Jae Junkunc is a bit of a travel junkie. And it might have something to do with the fact that over the course of her life, she has lived in eight different states, three different countries and Washington, D.C.
“My dad was a corporate gypsy,” said Junkunc, who, as an adult, lived in Panama while in serving in the Peace Corps.
But for the past six years, her corporate roots have been firmly in place at MassMutual Financial Group. Junkunc, who was recruited for a summer internship program, has held a number of positions with MassMutual and climbed the ranks over the years. She attributes her success to several factors, including the University of Michigan’s Ross School of Business, MassMutual’s executive development program and strong mentors within the company.
“It’s opportunities meets hard work,” Junkunc said. “I also had people that saw potential in me and I was given opportunities. You have to be successful on your own terms after that.”
Junkunc also advocates loving the work you do and the company you’re doing it for.
“I’m a strong believer that you should believe in the company’s value proposition and what they sell,” she said. “And insurance provides protection and is a benefit for society.”

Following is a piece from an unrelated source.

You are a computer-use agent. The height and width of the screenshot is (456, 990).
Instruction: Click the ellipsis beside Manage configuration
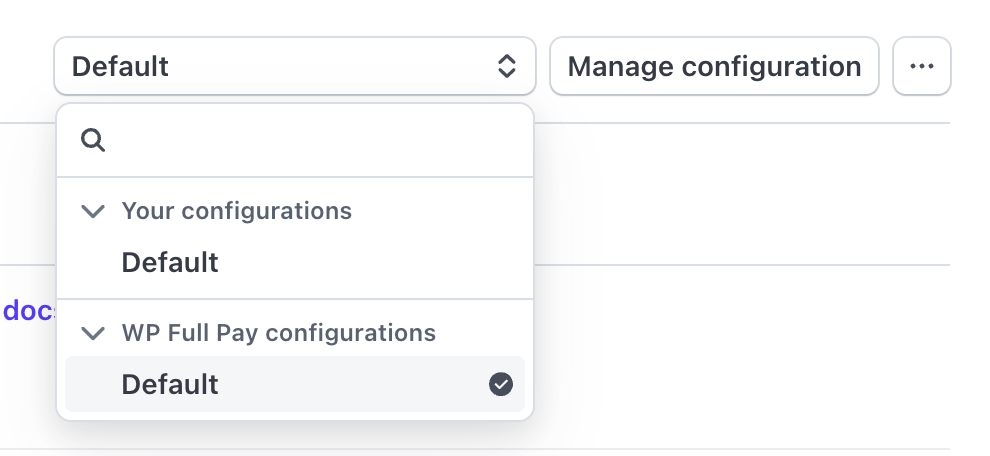click(x=921, y=67)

Junkunc doesn’t just show up for work every day. She is also a founding member of MassMutual’s Women’s Leadership Network. “We’re in our infancy … and are creating this network for women leaders that’s designed to help retention and engagement,” she said. “At a certain level while climbing the corporate ladder, women drop out.”

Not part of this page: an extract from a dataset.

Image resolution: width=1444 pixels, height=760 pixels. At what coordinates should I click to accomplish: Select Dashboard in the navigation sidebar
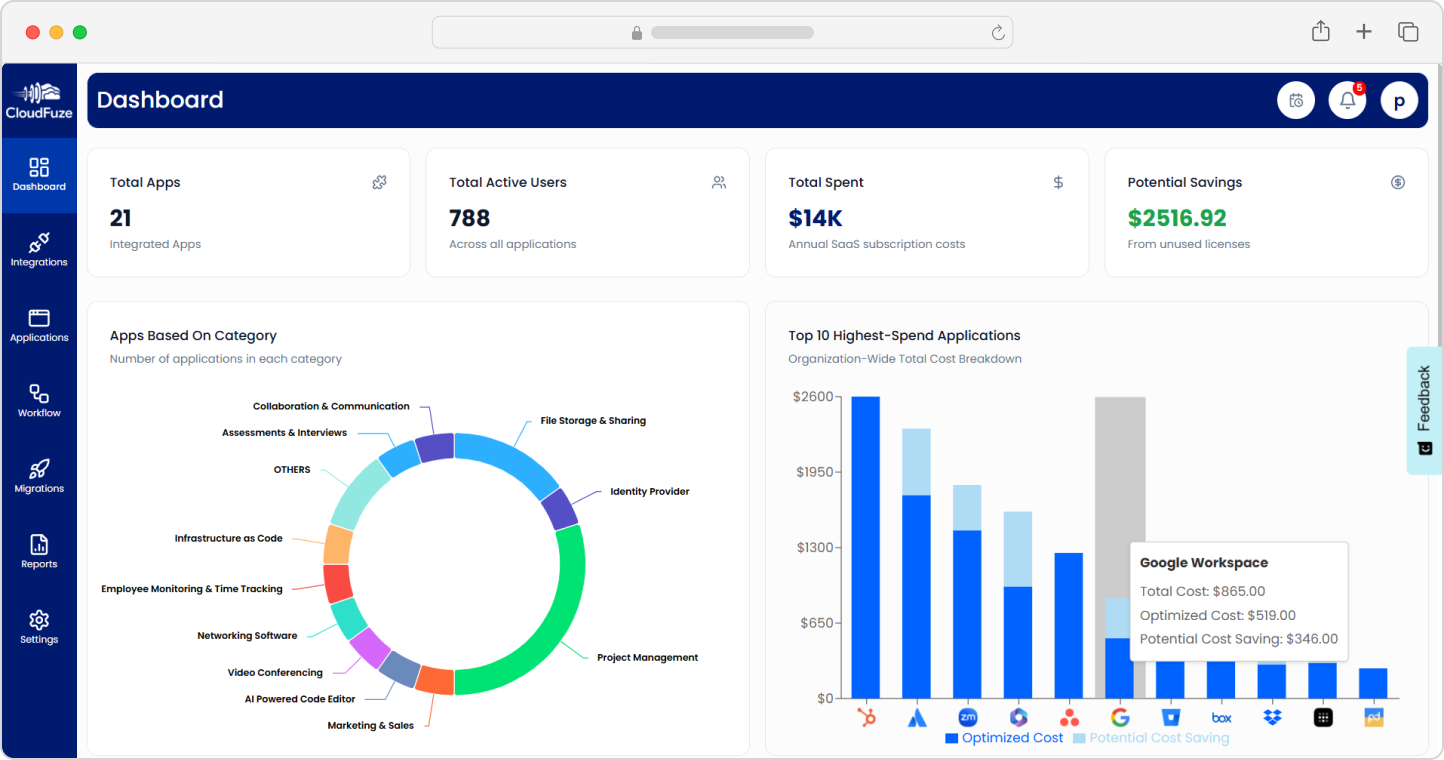[39, 174]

‘Passionate About Helping Others’
Lorie Valle-Yanez, chief diversity officer at MassMutual and a member of the Women’s Leadership Network, said that Junkunc is “passionate about helping others develop their careers,” in addition to “her tireless and ongoing philanthropic work in the broader community.”
Junkunc, who also serves on MassMutual’s Asian Employee Resource Group, jokes that it was one of the few things she felt unqualified to take on. Junkunc was born in Korea, adopted at age four and brought to the United States.
“I wasn’t raised with Asian culture,” she said. “But working with this group has been a great experience and we have grown our membership by over 50 percent in the last year.”
The Asian Employee Resource Group also participates annually in the Dragon Boat Festival in Hartford, Conn.
“It’s been a lot of fun and it has been an extraordinary experience that brings the company together,” Junkunc said.
Junkunc is also really proud of how MassMutual handled itself during the financial crisis of 2008, which she says “woke up a lot of financial services companies.” She added that because MassMutual cared about the company’s policy holders, the firm fared better than others that didn’t provide the same amount of care and attention.
But there are ways the insurance industry can improve, Junkunc added: “It just needs to sell the value proposition of insurance … advertise it better.” Junkunc joked that maybe the insurance industry should take a Ned Ryerson (from the film Groundhog Day) approach to selling its product. Ryerson was relentlessly persistent when trying to sell life insurance to Bill Murray’s character, Phil.
“We are at a 50-year (life insurance) ownership low,” she said. “It’s hard to sell a product that people won’t see.”
For those looking to get involved in the finance and insurance industry, Junkunc reiterated that “you have to like what you’re doing. You have to believe in what financial services provide.”